### WRITTEN TASKS
[A] According to the article about Jack Stewart, which Calgary radio station first put him on the air, and at what age was he discovered?
[B] Extend the article about Jack Stewart, picking up right after its final sentence.

-- EXTRACT TO READ start --

The Boomin Voice of Jack Stewart

Stories and info about those no longer involved in the industry

Postby Jack Bennest » Tue Jun 20, 2006 6:51 am

Calgary Herald - September 2, 1997

Officially, the British Invasion of the North American hit parade began Jan. 25, 1964, when the Beatles' recording of I Want to Hold Your Hand landed at No. 1 on the Billboard pop charts. Unofficially, the invasion began 13 months earlier, at a Winnipeg Top 50 radio station, CKY.

Jack Stewart was CKY's program director, and the man indirectly responsible for bringing the Liverpool Sound to Canada. He was a broadcast veteran from Calgary, then 43, who had been ``discovered'' at age 17 during a ``man-in-the-street'' interview by CFAC. The CFAC people liked his deep voice and put him on the air, making Jack one of Canada's youngest professional announcers of the period.

Jack spent four years at CFAC, moved to Toronto for a year, then returned to CFAC for another seven, where he became known as the announcing voice of the wartime big-band broadcasts from the Palliser Hotel. ``He was a great ad-libber,'' says Gertie Sweett, a longtime friend in Calgary. ``He could make an empty room sound as if it was filled with dancing couples.''

In 1949, Jack shut off his CFAC microphone and moved to the competition, CKXL, where he rose through management ranks to become production manager. Next stop was Winnipeg's CKY where, in 1962, Jack hit on the brilliant idea of replacing the station's Sunday morning religious programming with a record show featuring hit tunes from around the world.

-- EXTRACT TO READ end --
-- EXCERPTED DATA start --

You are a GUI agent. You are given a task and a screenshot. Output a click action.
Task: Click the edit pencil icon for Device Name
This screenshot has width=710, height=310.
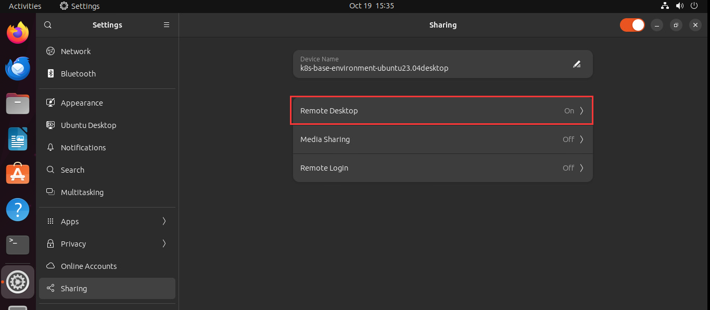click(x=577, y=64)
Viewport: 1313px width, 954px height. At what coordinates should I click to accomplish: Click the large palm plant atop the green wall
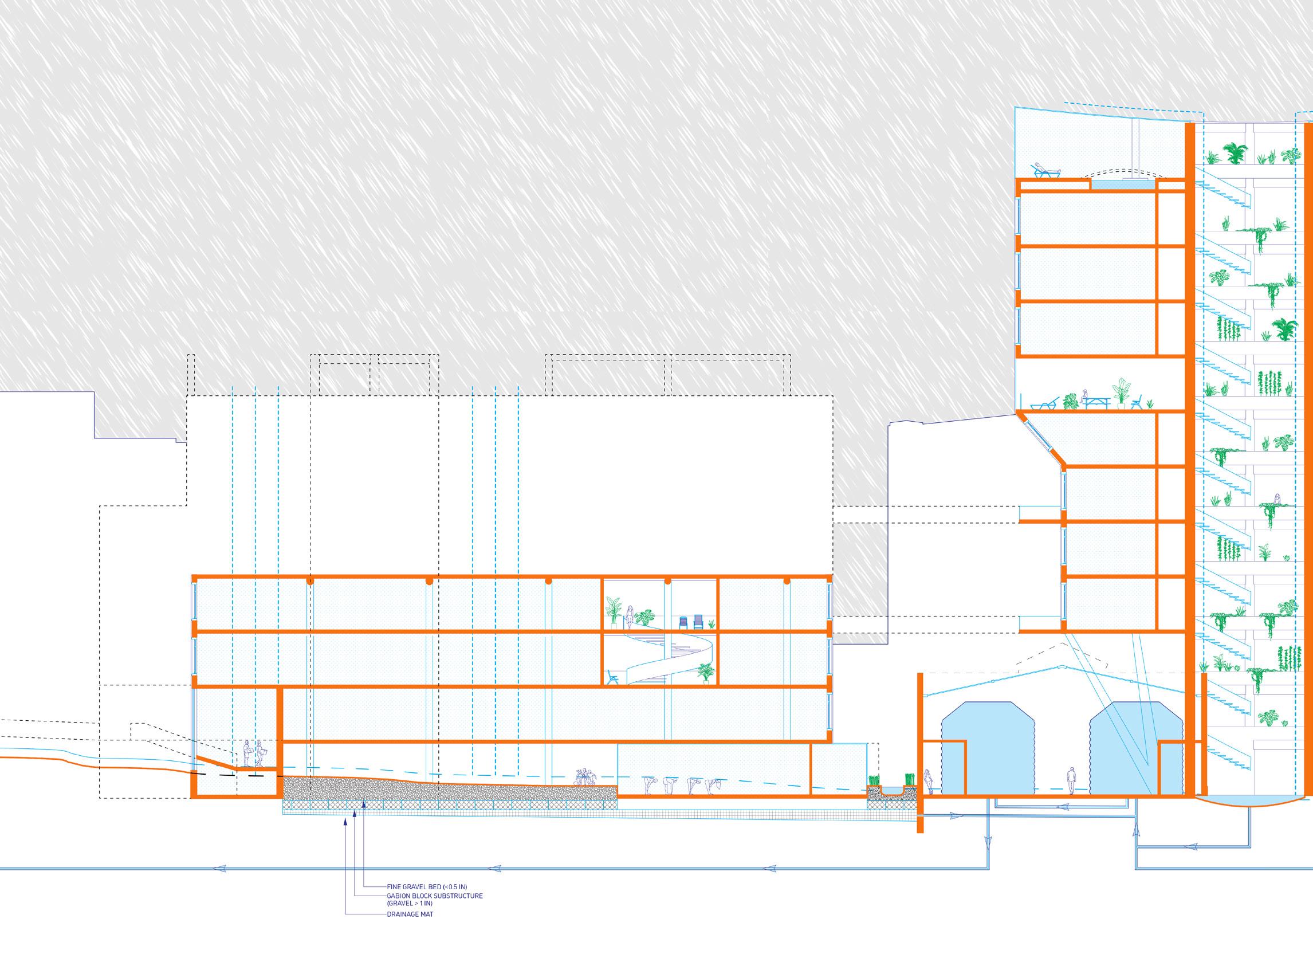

-- EXCERPTED DATA end --

### ANSWERS BY TASK
[A] CFAC put him on the air after discovering him at age 17 during a "man-in-the-street" interview.

[B]
CKY music director Dennis Corrie was assigned the task of assembling the international hit parade. His quest led him to Parlophone Records in Britain, where a mop-topped Mersey-side quartet in matching Nehru jackets had just released a tune called Love Me Do. ``I became the first disc jockey in North America to play the Beatles,'' says Dennis, now a radio consultant in Calgary. ``It was a direct result of Jack saying, `Go get this.' We played the Rolling Stones, Dave Clark Five, Gerry and the Pacemakers -- the whole enchilada -- long before the Americans, long before anyone else. Jack had a knack for knowing what was current. He was a brilliant programmer.''

Jack Stewart left Winnipeg in 1964, to rejoin CKXL at a time when the station was locked in a three-way struggle with CFAC and CFCN for top broadcaster in the Calgary market. He moved from there, after a year, to Vancouver's CJOR and CKNW, and eventually to Victoria's CKDA and CFMS, where he concluded his radio career as he had started it -- behind the microphone.

Though he held many senior executive positions in broadcasting during his 55-year career, Jack loved announcing above all else. Dennis Corrie remembers Jack co-anchoring newscasts in Winnipeg with a fellow basso profundo named Richard Scott. ``Those guys were always trying to `out-deep' each other,'' says Dennis. ``If you had a cheap radio, it would vibrate when they were on the air.''

Jack remained on the air until he was 73, entertaining Victoria radio listeners with such programs as Remember the Year, Jukebox Saturday Night, Make Believe Ballroom and Candlelight and Wine.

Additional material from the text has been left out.